New Maine Law Protects Sibling Groups in Foster Care


A new law in Maine this month will help to ensure children in foster care remain with their siblings — an important step which supporters say will create a better state system for all involved.

The law requires the Department of Health and Human Services to place siblings together when they enter foster care. State representative Richard Malaby (R-Hancock), who sponsored the bill and spoke with a Bangor, Maine, news station about the legislation, says it is in a child’s best interest to be placed with his or her siblings.

“If you can’t be with your parents because the court so deems, you should at the minimum be with your siblings,” Malaby says.

The bill, which was passed by the legislature earlier this year, was initially vetoed by the governor but ultimately received enough support to become law this August. It has received praise in the adoption community for protecting sibling bonds during a tumultuous time in a child’s life.

“The destruction of that sibling bond is so significant,” child protection attorney Newell Augur told Fox 22 WFVX Bangor. “You’re talking about children who have already been separated from their parents because their parents can’t take care of them, and now we’re doing the added damage to this child of separating them permanently from their siblings.”

The benefits of maintaining sibling relationships in adoption and foster care have been well-documented, but legislative action to protect those important bonds is scarce. According to the Child Welfare Information Gateway, only a minority of states provided a legal foundation for postadoption contact between siblings as of 2013.

One study of Maine’s child protection statutes, conducted by the University of Maine School of Law last year, pointed out that prior to the new law enacted this month, there were no previous protections in Maine to keep siblings together.

“There actually wasn’t an expressed provision in Maine law in respect to sibling placement,” law professor Dierdre Smith, who led the study, told Fox 22. “There was language about sibling contact and making sure that siblings continued to have contact with each other while they were in foster care, if they were not in the same placement, but nothing specifically about giving priority to keeping siblings together.”

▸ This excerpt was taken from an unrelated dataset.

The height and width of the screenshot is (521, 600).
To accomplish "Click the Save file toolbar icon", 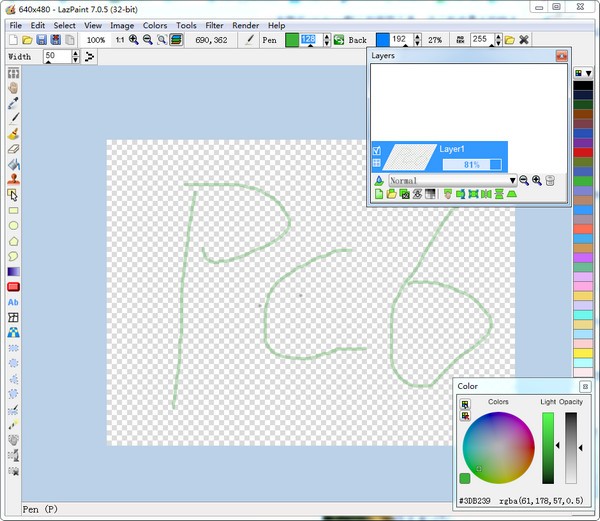I will coord(41,40).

Despite most states lacking a legal framework to keep siblings together, organizations like AdoptUSKids provide tools to find homes for sibling sets awaiting adoption in from foster care.

Since 2002, nearly 10,000 siblings photo-listed on have found families. For sibling groups in foster care that are available for adoption and don't have an identified placement, the AdoptUSKids website can be a useful tool in finding prospective families. AdoptUSKids is a service of the U.S. Department of Health and Human Services and Administration for Children and Families.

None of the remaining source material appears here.